ENTRIES PROVIDED ▸
*** Block opens ***
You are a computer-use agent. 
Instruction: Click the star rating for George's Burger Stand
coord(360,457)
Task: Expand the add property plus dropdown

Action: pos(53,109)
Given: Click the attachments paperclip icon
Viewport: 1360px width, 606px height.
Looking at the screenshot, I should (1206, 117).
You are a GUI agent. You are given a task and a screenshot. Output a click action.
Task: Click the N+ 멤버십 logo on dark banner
*** Block closes ***
*** Block opens ***
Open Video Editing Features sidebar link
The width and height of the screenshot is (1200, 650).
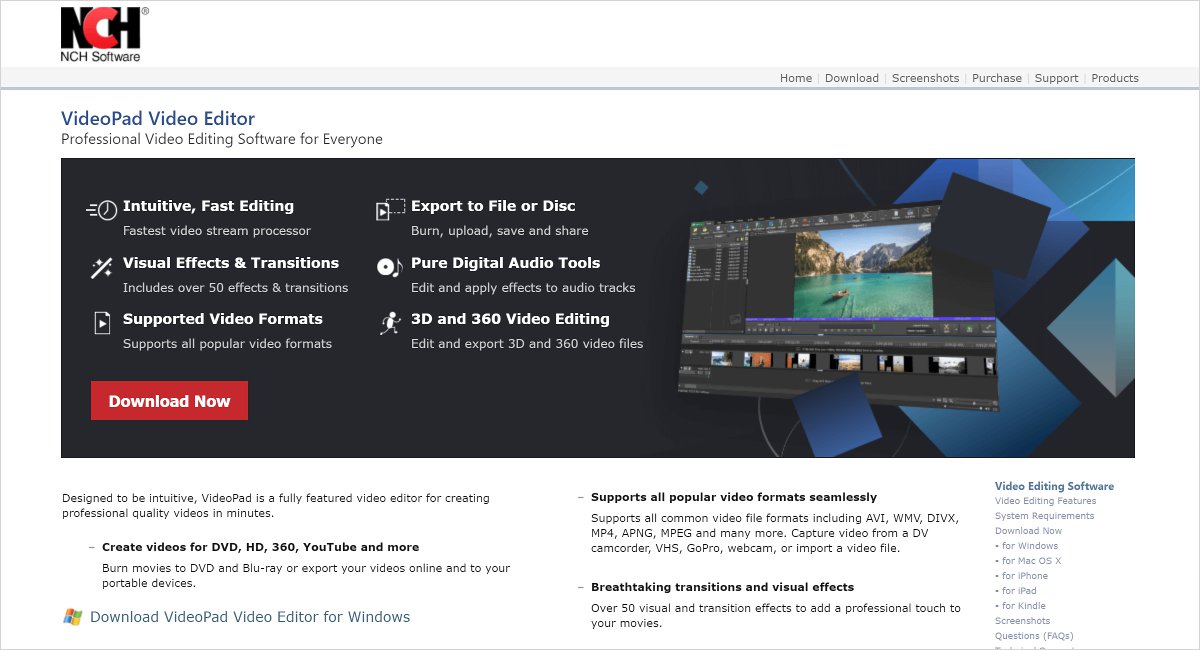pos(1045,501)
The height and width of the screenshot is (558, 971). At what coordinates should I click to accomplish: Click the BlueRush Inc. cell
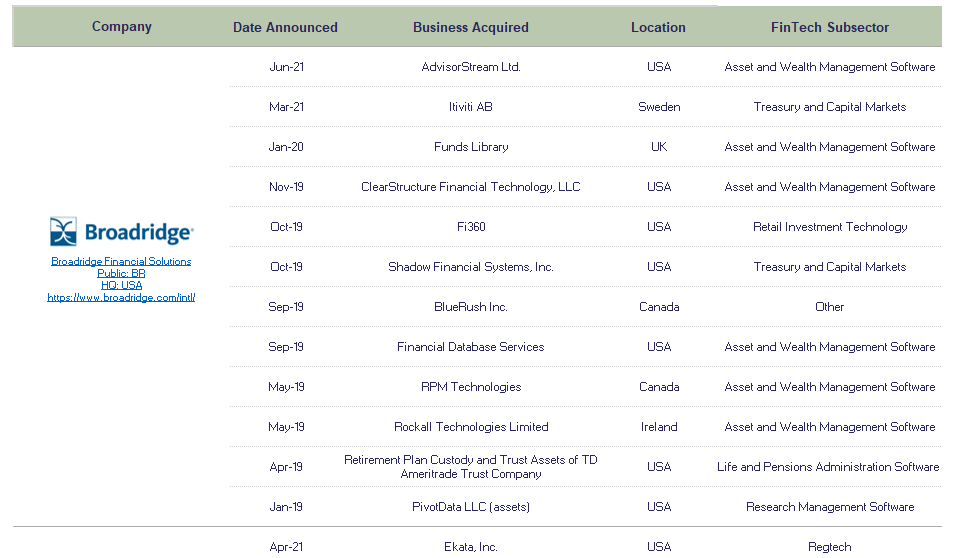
*** Block closes ***
*** Block opens ***
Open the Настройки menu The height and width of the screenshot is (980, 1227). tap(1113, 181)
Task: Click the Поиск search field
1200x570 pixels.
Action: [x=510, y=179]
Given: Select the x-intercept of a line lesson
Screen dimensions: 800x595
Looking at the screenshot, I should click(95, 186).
*** Block closes ***
PROBLEM STATEMENT ▸
Using the entries above, output exactly the lines between the line holding "You are a computer-use agent." and the line holding "Task: Click the N+ 멤버십 logo on dark banner", end lines included, and nothing more.

TASK RESULT ▸
You are a computer-use agent. 
Instruction: Click the star rating for George's Burger Stand
coord(360,457)
Task: Expand the add property plus dropdown

Action: pos(53,109)
Given: Click the attachments paperclip icon
Viewport: 1360px width, 606px height.
Looking at the screenshot, I should (1206, 117).
You are a GUI agent. You are given a task and a screenshot. Output a click action.
Task: Click the N+ 멤버십 logo on dark banner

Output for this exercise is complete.